56th IPC 2004, Abstract No. GP-46. Stability indicating HPTLC determination of cefuroxime axetil in bulk drug and in formulations on silica gel with chloroform - methanol 23:2. Quantitative determination by scanning at 278 nm. The sample was subjected to acidic, and alkali hydrolysis, oxidation and photo degradation. The degraded products were well separated. The method was validated for accuracy, precision, linearity, specificity, ruggedness, and recovery (98 - 100 %).

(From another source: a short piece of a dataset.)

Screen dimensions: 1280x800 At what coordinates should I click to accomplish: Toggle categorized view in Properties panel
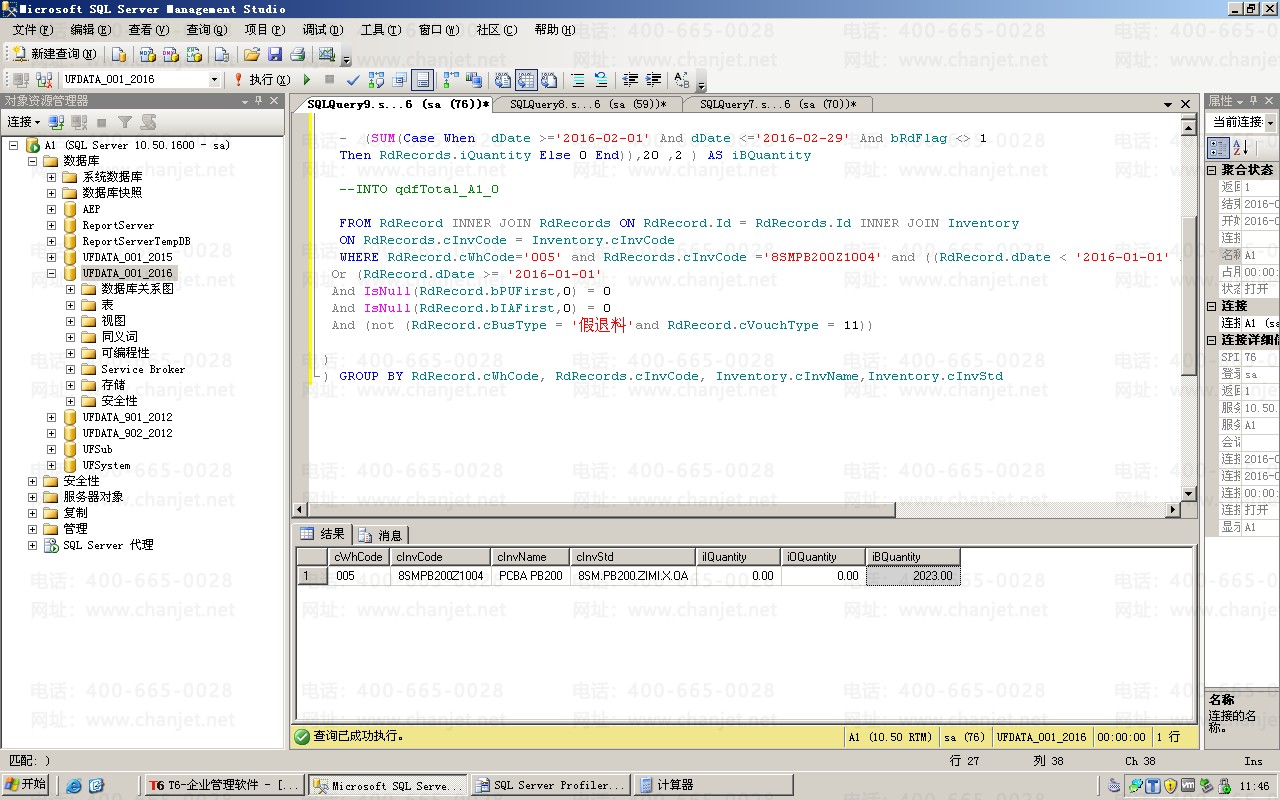tap(1218, 147)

IPC 56th 2004, Abstract No. G-5. HPTLC of conessine in Holarrhena antidysentrica, an important ayurvedic drug, on silica gel with toluene - ethyl acetate - diethyl amine 13:5:2. Detection by spraying with Dragendroff’s reagent. Quantitative determination by densitometric scanning at 520 nm. Different market samples of the drug were found to contain 0.30 - 1.46 % of conessine with recovery of 95.18 - 102.70 %
J. Planar Chromatogr. 17, 238-240 (2004). HPTLC of aceclofenac and mosapride citrate (as internal standard) on silica gel in a twin-trough chamber equilibrated with the mobile phase with toluene - methanol - ethyl acetate - glacial acetic acid 550:250:200:1. Quantitative determination by densitometry at 284 nm.